-- Start RECORDS SHOWN --

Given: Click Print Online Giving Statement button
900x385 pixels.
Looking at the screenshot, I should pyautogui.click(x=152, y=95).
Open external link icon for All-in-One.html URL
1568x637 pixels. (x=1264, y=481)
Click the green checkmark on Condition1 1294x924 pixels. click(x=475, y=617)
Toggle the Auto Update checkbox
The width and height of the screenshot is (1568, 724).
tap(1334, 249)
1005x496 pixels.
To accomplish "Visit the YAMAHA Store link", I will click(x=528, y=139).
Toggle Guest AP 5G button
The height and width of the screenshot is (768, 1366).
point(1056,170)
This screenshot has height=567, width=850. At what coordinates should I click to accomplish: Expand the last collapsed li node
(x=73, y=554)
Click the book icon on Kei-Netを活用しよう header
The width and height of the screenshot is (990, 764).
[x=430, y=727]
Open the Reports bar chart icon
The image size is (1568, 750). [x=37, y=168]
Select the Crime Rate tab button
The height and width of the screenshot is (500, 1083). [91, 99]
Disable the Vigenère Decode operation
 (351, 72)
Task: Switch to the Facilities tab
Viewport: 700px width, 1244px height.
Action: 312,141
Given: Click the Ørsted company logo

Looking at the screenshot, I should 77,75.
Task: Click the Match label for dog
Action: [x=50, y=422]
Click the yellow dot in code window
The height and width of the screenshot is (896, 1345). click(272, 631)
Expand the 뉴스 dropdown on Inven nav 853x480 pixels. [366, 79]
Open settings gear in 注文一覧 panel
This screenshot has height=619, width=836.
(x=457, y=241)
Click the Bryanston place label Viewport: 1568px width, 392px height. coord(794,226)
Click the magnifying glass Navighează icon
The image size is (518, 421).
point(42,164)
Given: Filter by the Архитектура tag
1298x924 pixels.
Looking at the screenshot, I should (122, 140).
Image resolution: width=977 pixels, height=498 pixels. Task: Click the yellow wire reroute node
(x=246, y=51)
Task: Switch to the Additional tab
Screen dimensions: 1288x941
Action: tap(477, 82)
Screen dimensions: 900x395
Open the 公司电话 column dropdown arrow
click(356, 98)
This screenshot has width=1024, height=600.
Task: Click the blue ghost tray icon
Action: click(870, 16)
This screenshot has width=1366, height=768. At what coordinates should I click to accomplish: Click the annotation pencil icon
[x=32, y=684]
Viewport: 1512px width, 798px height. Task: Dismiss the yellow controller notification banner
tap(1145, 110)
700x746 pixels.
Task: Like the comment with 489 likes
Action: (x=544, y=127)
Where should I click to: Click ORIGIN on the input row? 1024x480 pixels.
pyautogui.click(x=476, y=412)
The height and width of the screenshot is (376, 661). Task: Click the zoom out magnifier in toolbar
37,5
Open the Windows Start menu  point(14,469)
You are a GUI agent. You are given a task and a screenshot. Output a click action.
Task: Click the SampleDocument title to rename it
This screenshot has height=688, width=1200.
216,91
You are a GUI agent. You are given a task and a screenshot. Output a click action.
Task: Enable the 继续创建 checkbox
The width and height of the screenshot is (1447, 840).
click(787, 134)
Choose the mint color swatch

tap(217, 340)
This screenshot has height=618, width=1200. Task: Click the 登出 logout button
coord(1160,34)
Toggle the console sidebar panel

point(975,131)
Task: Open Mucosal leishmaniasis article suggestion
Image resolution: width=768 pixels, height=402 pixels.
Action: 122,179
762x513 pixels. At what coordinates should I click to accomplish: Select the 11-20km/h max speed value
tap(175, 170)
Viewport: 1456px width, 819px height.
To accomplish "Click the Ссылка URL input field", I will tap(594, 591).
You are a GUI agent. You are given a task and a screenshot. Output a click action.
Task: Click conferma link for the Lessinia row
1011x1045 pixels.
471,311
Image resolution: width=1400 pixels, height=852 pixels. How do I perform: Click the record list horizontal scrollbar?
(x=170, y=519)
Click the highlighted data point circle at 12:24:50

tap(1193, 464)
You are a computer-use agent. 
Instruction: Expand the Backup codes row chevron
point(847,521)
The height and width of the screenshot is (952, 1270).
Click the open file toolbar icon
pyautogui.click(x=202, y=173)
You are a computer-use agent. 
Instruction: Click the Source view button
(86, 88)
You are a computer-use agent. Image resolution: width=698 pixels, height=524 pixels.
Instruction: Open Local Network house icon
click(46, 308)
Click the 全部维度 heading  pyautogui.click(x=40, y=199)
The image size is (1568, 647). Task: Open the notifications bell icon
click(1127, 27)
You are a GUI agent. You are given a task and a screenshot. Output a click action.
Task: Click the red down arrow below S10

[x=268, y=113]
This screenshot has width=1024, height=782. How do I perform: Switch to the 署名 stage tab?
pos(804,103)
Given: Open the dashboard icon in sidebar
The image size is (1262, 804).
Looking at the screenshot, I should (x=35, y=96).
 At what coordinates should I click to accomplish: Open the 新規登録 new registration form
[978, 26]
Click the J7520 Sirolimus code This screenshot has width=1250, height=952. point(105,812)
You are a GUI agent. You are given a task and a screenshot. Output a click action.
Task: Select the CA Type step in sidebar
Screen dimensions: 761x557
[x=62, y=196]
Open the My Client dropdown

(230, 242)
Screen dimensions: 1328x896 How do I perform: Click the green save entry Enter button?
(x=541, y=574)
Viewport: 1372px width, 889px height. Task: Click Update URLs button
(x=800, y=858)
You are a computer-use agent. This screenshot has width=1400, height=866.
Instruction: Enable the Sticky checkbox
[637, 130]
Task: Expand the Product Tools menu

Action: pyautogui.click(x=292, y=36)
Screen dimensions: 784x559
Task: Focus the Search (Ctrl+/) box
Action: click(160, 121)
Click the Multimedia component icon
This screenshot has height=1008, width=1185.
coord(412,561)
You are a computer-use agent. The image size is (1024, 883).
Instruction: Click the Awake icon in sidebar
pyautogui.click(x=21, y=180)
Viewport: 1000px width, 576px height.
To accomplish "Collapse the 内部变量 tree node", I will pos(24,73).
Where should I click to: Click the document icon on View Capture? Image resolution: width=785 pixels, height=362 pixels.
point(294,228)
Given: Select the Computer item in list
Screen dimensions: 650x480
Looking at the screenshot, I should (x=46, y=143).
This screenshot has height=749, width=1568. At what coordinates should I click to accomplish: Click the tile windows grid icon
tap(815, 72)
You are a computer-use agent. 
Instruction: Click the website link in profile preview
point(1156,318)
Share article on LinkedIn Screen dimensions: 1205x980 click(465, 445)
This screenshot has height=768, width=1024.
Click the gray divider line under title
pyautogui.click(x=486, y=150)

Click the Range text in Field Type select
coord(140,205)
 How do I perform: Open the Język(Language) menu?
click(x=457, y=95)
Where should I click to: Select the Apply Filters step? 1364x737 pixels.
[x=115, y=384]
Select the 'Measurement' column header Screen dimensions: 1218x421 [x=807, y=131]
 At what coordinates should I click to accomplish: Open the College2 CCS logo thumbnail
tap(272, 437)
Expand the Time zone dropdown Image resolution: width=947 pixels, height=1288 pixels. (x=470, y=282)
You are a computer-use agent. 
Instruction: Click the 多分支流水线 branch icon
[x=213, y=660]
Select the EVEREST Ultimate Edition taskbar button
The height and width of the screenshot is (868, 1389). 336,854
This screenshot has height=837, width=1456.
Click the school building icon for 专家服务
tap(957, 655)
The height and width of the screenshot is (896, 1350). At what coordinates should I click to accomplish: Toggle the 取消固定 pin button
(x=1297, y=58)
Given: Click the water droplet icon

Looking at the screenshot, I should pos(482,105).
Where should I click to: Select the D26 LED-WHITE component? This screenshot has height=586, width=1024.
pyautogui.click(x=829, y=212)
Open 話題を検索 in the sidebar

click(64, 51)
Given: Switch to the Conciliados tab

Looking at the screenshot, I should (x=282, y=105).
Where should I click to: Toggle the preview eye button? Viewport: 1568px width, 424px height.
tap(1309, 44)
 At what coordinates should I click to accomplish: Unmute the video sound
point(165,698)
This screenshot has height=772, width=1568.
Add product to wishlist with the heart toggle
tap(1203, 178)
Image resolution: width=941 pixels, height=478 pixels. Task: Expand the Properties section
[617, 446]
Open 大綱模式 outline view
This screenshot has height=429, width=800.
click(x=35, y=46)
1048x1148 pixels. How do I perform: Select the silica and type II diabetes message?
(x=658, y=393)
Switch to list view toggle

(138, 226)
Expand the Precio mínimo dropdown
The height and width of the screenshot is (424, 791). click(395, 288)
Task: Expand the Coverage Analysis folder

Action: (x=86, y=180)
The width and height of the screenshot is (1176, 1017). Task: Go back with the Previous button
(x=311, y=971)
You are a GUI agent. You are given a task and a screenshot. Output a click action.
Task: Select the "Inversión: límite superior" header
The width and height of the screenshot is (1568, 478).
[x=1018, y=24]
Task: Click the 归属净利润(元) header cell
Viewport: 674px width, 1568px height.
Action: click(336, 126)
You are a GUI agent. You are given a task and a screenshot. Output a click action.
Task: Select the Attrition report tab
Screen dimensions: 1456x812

-- End RECORDS SHOWN --

DIRECTIONS:
Rewrite the data starting at the line containing "Task: Click the 归属净利润(元) header cell" and ending at the end of the data, changing "Attrition" to "Turnover" and leaving everything else in those lines as it is.

TASK OUTPUT:
Task: Click the 归属净利润(元) header cell
Viewport: 674px width, 1568px height.
Action: click(336, 126)
You are a GUI agent. You are given a task and a screenshot. Output a click action.
Task: Select the Turnover report tab
Screen dimensions: 1456x812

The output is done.